The Star-Glow surged in my veins, the fire in my chest igniting as my rage boiled over. A roar tore from my throat as flames erupted from my mouth, engulfing the nearest creatures in a blazing inferno. Their screams echoed through the forest as their bodies crumbled to ash. But they kept coming.
The power inside me burned hotter, uncontrollably, as I felt the shift begin.
My claws tore through my gloves, my teeth elongating as scales started to ripple across my skin.
The transformation was partial, my wings bursting from my back as I slammed into the ground with a force that toppled several of the creatures.
The Vyrmin hesitated, their snarls faltering as they sensed the raw power radiating from me.
I didn’t give them a chance to recover.
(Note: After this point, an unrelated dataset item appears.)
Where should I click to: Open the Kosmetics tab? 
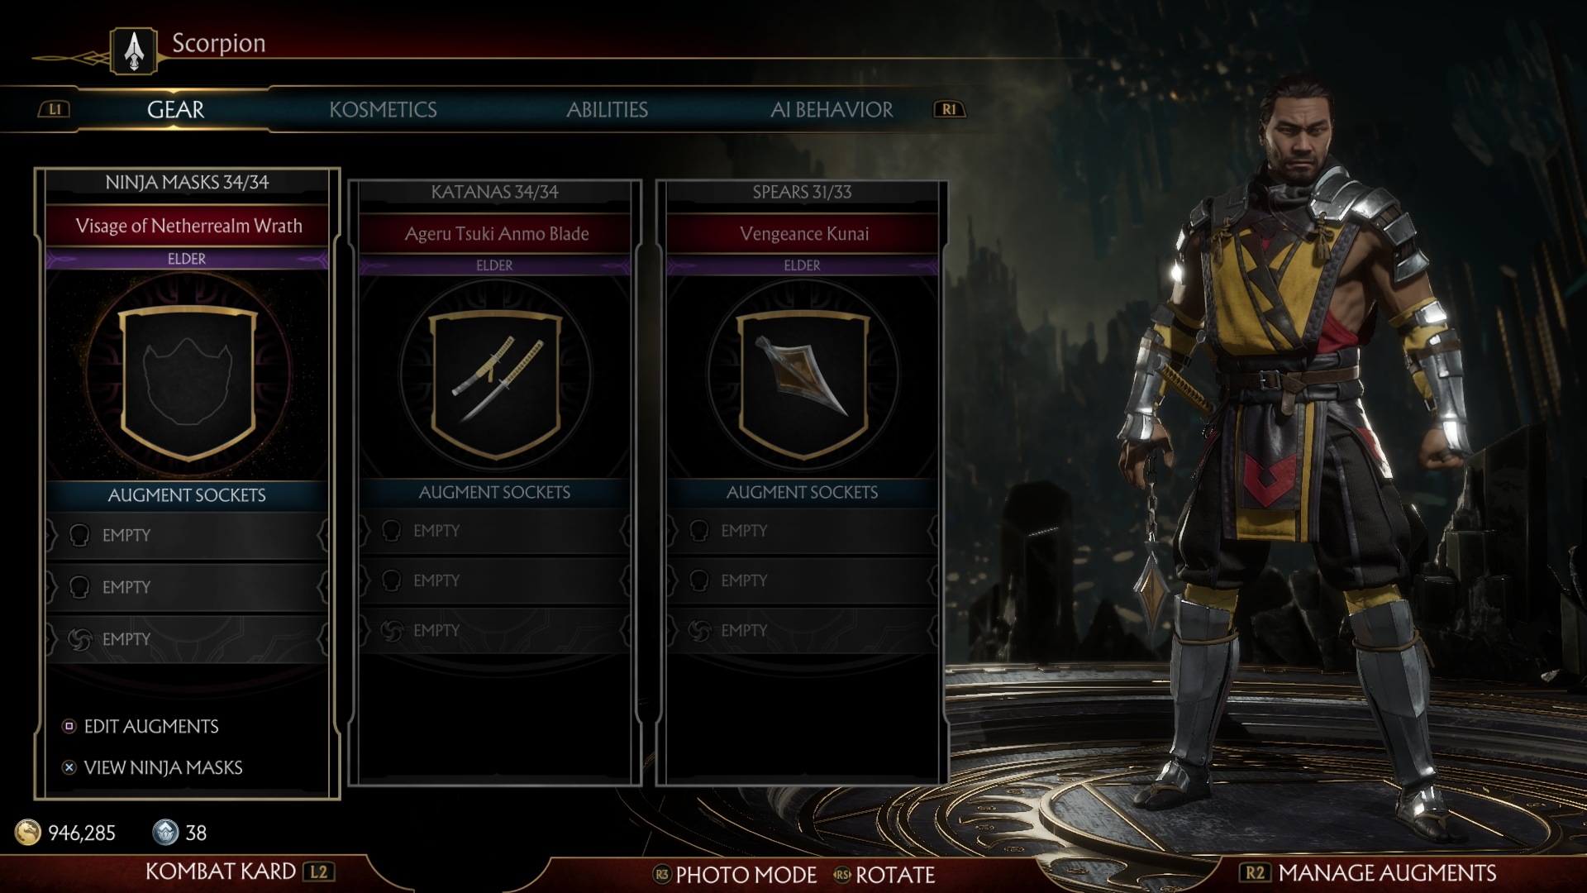[383, 110]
My claws tore through flesh, my flames reducing their twisted bodies to ash.
I fought like a creature possessed, every strike fueled by the desperate need to get to her.
But exhaustion crept in, my vision blurring as the transformation began to recede. My body screamed in protest, the cost of wielding such power too great, too often. I staggered, my wings folding back into my body as I returned to human form, my breaths heaving.
“Drake, behind you!” Avod’s voice was sharp with panic.
I turned too late. The largest of the Vyrmin barreled into me, its massive claws ripping through my armor and sending me sprawling to the ground. My sword skittered out of reach as I struggled to push the beast off, my strength waning.
I reached for it anyway. Pain lanced through my shoulder as the beast pinned me with one claw, snarling hot breath in my face. I thrashed, summoned fire—but all I got was a flicker, a dying ember.
“Get off him!” Avod roared. His hammer crushed into the creature’s back with a sickening crunch. It howled—but didn’t fall. Another Vyrmin slammed into Avod’s side, dragging him down. I caught one last glimpse of his arm swinging, blood spraying across the stone.
We were overwhelmed. For every beast we felled, more crawled from the shadows. I tried to shift again, to summon fire, strength, anything. But my body betrayed me. The fire was gone. My limbs wouldn’t move. The Vyrmin’s claws drove into my chest, pinning me like prey.
“Eva,” I whispered, breathless, and everything went black.
I awoke to the stench of rot and stone, the air wet and sour. My head pounded with every heartbeat. Chains bit into my wrists, my ankles. I tried to move—and immediately regretted it. My back arched against the cold floor, breath coming shallow.
I wasn’t alone. I heard the rustle of movement, a grunt. “Avod?” I rasped.
“I’m here,” his voice came from somewhere in the dark. Ragged. Tired. “You look worse than me, and that’s saying something.”
“Where are we?”
“Vyper’s lair,” he muttered. “Or some basement of it. I blacked out right after they jumped me.”
I tested the chains again. No give. My rage simmered low and hot. “I’ll get us out,” I said, every word a vow. “And I’ll kill him.”
Avod huffed. “Good. Because if we’re dying in a dungeon, I’m haunting someone.”